Step 4: Identify additional automations
The core software you choose is your foundation and it will allow you the most opportunity to build out an accounting automation suite for yourself. To do that, you’ll need to identify the opportunities you have to use additional pieces of software to address your remaining major pain points.Maybe for your accountants, difficulty with recurring expenses was a huge problem — one that you solved with your core software. But purchasing approval is driving your managers nuts, even with your new software. That’s the type of thing that you can further automate with additional tools.
Finding additional software
A good place to start searching for integrations is your core platform’s website. They are likely to have a list of apps that they integrate with. This will be a good way to get a feel for the offerings that are out there.Then, you can branch out to looking at other tools based on your specific concerns.
- Teams that rely on Slack might look at Slack’s suite of finance apps.
- Teams that want to simplify expenses might look at software like Teampay.
- Teams that want to integrate their finances with other major systems, like Google Analytics, might look at software like Klipfolio.
- Teams that want to create automations between two core platforms (like Stripe and QuickBooks) might look at software that creates custom connections, like Zapier.

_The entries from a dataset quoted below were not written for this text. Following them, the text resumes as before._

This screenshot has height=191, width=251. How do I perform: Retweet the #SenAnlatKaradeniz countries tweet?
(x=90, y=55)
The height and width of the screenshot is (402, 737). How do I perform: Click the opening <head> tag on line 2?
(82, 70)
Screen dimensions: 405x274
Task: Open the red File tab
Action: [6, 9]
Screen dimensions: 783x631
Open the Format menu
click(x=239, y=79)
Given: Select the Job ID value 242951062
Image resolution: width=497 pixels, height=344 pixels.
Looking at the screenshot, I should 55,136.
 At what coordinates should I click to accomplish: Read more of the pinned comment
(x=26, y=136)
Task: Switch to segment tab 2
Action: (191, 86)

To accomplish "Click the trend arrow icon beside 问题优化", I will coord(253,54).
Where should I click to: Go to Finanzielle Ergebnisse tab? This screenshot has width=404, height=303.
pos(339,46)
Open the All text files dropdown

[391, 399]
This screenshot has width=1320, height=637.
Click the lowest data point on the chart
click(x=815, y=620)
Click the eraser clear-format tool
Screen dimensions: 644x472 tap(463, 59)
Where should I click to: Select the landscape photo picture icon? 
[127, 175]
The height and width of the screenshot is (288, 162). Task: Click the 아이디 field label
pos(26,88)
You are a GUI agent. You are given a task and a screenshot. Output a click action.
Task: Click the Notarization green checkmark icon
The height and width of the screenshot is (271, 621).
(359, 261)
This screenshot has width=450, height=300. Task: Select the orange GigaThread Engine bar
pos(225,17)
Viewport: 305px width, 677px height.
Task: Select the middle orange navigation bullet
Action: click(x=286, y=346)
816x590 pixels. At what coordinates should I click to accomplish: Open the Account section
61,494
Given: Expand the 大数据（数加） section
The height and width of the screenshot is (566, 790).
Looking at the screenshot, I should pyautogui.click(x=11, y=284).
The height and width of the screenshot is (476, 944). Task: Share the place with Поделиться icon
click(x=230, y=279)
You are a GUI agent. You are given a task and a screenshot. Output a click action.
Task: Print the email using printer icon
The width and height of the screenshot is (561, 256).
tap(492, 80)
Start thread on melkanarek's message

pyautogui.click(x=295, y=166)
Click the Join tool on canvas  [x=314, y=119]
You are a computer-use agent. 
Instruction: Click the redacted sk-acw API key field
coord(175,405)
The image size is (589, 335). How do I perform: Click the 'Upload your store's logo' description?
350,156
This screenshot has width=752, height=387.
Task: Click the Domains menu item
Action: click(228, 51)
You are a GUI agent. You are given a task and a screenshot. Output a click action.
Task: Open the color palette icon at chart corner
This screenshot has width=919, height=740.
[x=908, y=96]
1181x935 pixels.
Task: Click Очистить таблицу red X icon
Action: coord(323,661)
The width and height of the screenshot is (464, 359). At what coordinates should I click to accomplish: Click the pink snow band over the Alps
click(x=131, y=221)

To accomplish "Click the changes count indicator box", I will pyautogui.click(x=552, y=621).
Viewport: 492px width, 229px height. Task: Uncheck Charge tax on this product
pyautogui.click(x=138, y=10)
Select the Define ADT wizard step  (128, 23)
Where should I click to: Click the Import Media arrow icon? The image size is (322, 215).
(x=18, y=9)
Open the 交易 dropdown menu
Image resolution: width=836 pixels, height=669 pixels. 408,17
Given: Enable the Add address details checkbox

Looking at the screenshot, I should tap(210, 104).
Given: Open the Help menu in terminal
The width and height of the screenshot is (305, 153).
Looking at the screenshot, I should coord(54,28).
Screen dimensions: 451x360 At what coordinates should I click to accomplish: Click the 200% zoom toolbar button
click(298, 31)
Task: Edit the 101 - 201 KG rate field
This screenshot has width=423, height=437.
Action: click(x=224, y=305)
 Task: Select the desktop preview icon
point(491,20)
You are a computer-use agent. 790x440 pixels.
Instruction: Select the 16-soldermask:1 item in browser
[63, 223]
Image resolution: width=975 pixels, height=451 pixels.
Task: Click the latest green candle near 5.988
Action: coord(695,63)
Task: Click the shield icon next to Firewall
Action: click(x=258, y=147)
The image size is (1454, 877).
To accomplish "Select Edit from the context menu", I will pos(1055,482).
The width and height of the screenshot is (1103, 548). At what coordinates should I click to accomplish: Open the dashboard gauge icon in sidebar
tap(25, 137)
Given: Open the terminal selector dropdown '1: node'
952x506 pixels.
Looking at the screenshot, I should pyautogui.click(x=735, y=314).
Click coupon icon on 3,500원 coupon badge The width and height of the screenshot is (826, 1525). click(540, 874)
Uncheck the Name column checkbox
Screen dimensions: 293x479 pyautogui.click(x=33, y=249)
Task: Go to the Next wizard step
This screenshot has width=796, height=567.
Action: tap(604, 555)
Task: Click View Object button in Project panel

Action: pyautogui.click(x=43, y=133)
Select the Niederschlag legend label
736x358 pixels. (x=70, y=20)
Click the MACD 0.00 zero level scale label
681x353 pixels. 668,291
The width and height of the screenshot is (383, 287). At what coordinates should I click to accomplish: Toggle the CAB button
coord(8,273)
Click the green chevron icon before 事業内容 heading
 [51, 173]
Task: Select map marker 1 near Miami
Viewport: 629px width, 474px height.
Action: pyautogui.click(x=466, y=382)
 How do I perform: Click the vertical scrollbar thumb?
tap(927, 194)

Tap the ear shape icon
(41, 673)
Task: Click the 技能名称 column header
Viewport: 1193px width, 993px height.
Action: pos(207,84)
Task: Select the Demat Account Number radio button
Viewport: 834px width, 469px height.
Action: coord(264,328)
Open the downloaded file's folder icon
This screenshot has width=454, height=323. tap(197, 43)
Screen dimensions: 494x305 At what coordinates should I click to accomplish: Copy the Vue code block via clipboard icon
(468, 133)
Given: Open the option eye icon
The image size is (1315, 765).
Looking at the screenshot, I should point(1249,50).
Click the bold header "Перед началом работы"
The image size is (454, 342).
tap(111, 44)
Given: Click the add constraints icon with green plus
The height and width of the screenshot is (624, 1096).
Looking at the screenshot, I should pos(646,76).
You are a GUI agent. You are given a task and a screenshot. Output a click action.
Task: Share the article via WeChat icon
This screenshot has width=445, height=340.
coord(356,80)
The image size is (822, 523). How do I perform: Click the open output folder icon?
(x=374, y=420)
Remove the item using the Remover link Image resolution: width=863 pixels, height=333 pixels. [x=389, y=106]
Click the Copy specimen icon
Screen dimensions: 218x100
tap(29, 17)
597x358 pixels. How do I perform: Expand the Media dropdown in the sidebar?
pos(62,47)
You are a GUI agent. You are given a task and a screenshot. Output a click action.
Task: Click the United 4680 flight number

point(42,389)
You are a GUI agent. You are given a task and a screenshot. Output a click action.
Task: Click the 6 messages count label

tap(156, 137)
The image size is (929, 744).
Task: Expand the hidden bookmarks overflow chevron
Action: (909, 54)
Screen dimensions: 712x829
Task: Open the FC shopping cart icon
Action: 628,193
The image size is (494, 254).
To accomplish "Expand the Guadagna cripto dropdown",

For any additional automation that you put into place, you’ll want to consider many of the same things that affected your core platform choice: cost, user experience and compatibility.
Step 5: Integrate and test additional automations
Once you identify additional automations, you have to integrate them and do a dry run to see how well they work. Block out a couple of weeks to have those in charge of the processes you’re automating before rolling them out to the entire team.
You may find, in the process of testing, that some tools don’t work as well as you thought or aren’t quite what you were looking for. This is also a great chance to pull or replace tools before an entire company adjusts to them.
Step 6: Communicate process changes
Even the best accounting automation requires that humans do something — usually spend the money. If your team isn’t using the tools, or isn’t using them properly, you’re just wasting money on software.
Set aside time to brief the whole company on what has changed and how it affects them. Give an overview of the tools and make sure that you’re identifying where people can go to answer their questions — is a person in charge? Is there a help library?
Encourage the team to ask questions publicly as they start to use your new tools. This will help everyone acclimate and reduce the volume of questions on those in charge of the transition.
Step 7: Monitor and prosper
Now that you’ve set everything in place, it’s time to let your tools roll. The catch is that prospering isn’t necessarily a given. You should keep a close eye on:
- How your employees feel about the new systems — are they seeing less of the pain points you identified in step 1?
- The efficiency of your team — that is, the amount of time your finance team is spending on completing basic tasks versus the amount of time they’re spending doing more complex analysis.
- Shifts in the quality of your data and the amount of time you spend fixing errors. (Hint: quality should be going up and errors should be going down!)
- Discoveries of financial redundancies or inappropriate spend.
While some benefits of accounting automation will appear immediately, others will take time. It might not be immediately obvious how much easier your quarterly report is going to be, for example. Don’t jump to conclusions about your new software, but do monitor to make sure that you’re getting the most out of your new system.